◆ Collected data
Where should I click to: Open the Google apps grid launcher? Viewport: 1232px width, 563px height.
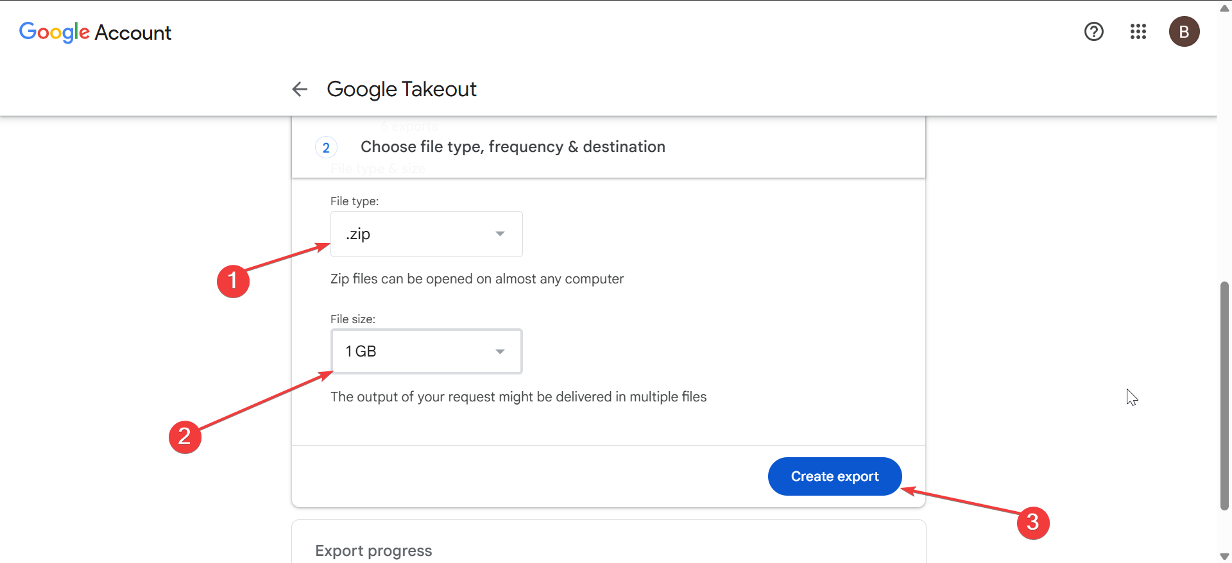tap(1138, 31)
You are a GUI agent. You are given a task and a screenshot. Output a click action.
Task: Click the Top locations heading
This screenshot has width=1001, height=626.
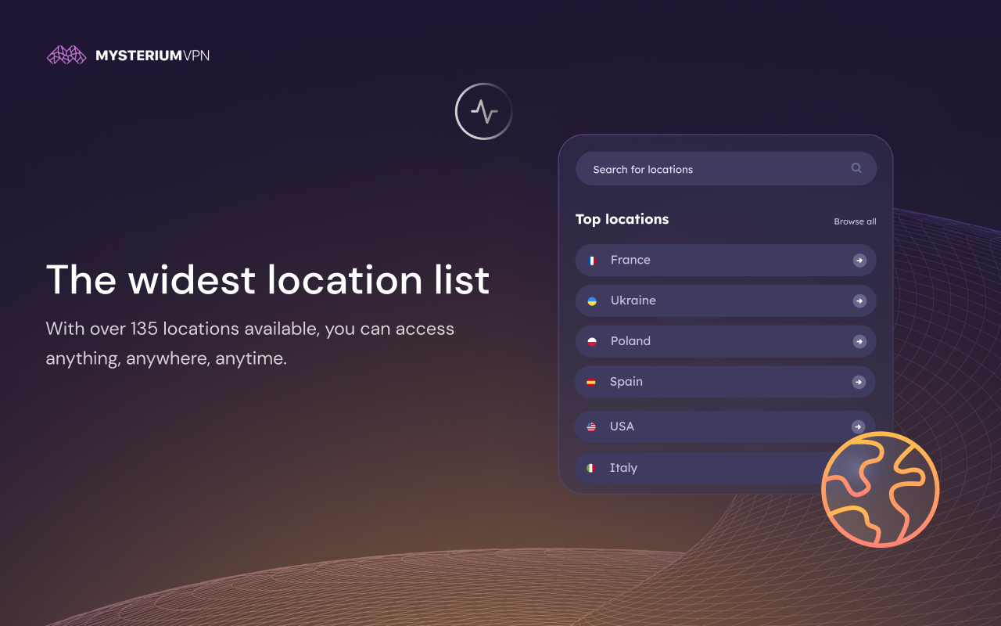(x=622, y=219)
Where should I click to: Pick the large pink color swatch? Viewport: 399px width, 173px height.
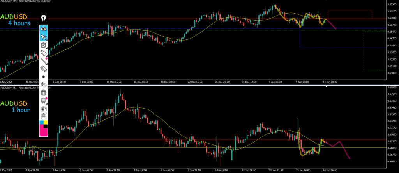(42, 131)
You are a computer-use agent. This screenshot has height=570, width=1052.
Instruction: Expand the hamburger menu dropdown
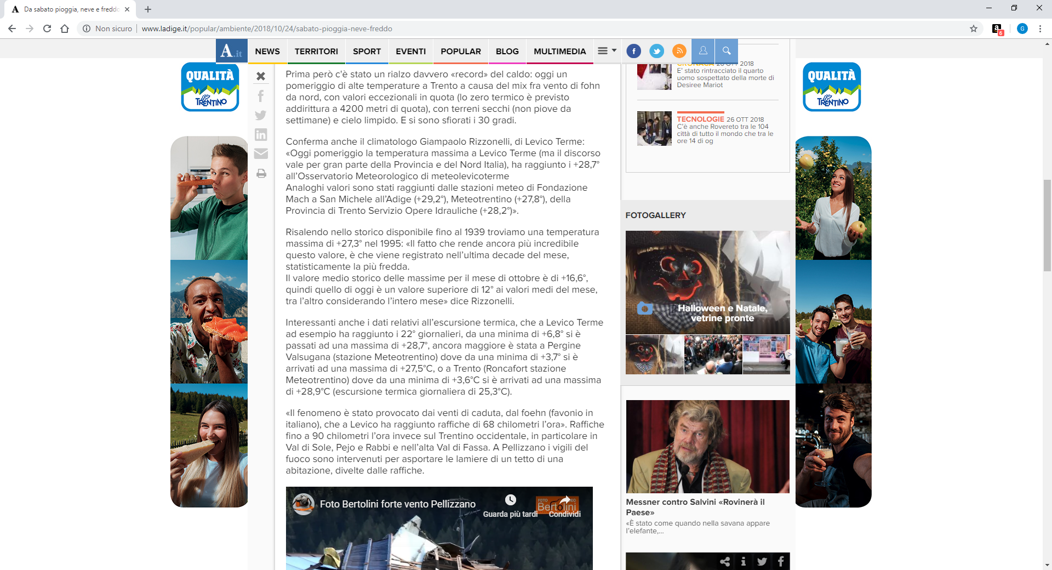[606, 51]
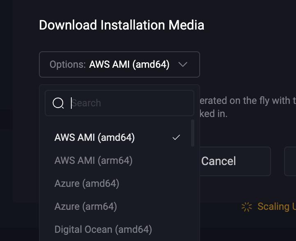Click the options list scrollbar thumb
Viewport: 296px width, 241px height.
click(193, 133)
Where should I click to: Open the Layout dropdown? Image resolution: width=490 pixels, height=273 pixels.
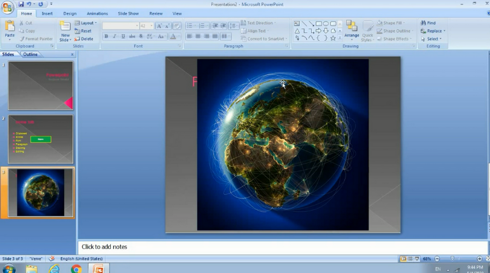coord(87,23)
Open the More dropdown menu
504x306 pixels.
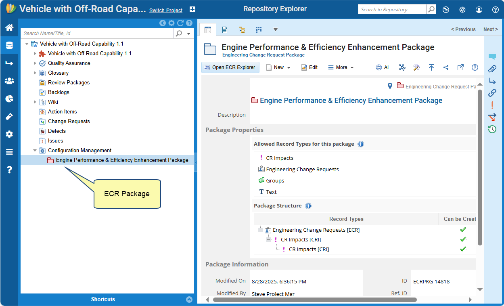tap(341, 67)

◆ ACTIVITY
Your task is an exact transcription of all the data, minus the pictures.

◆ RESPONSE BELOW
Where should I click to: Open the Google apps grid launcher? Viewport: 1232px width, 563px height.
tap(1138, 31)
You are a GUI agent. You are given a task and a screenshot. Output a click action.
Task: Click the Top locations heading
This screenshot has width=1001, height=626.
(x=622, y=219)
Where should I click to: Pick the large pink color swatch? Viewport: 399px width, 173px height.
(42, 131)
You are a computer-use agent. This screenshot has height=570, width=1052.
Instruction: Expand the hamburger menu dropdown
[606, 51]
Click the options list scrollbar thumb
Viewport: 296px width, 241px height.
click(193, 133)
Where should I click to: Open the Layout dropdown? Image resolution: width=490 pixels, height=273 pixels.
coord(87,23)
Open the More dropdown menu
504x306 pixels.
tap(341, 67)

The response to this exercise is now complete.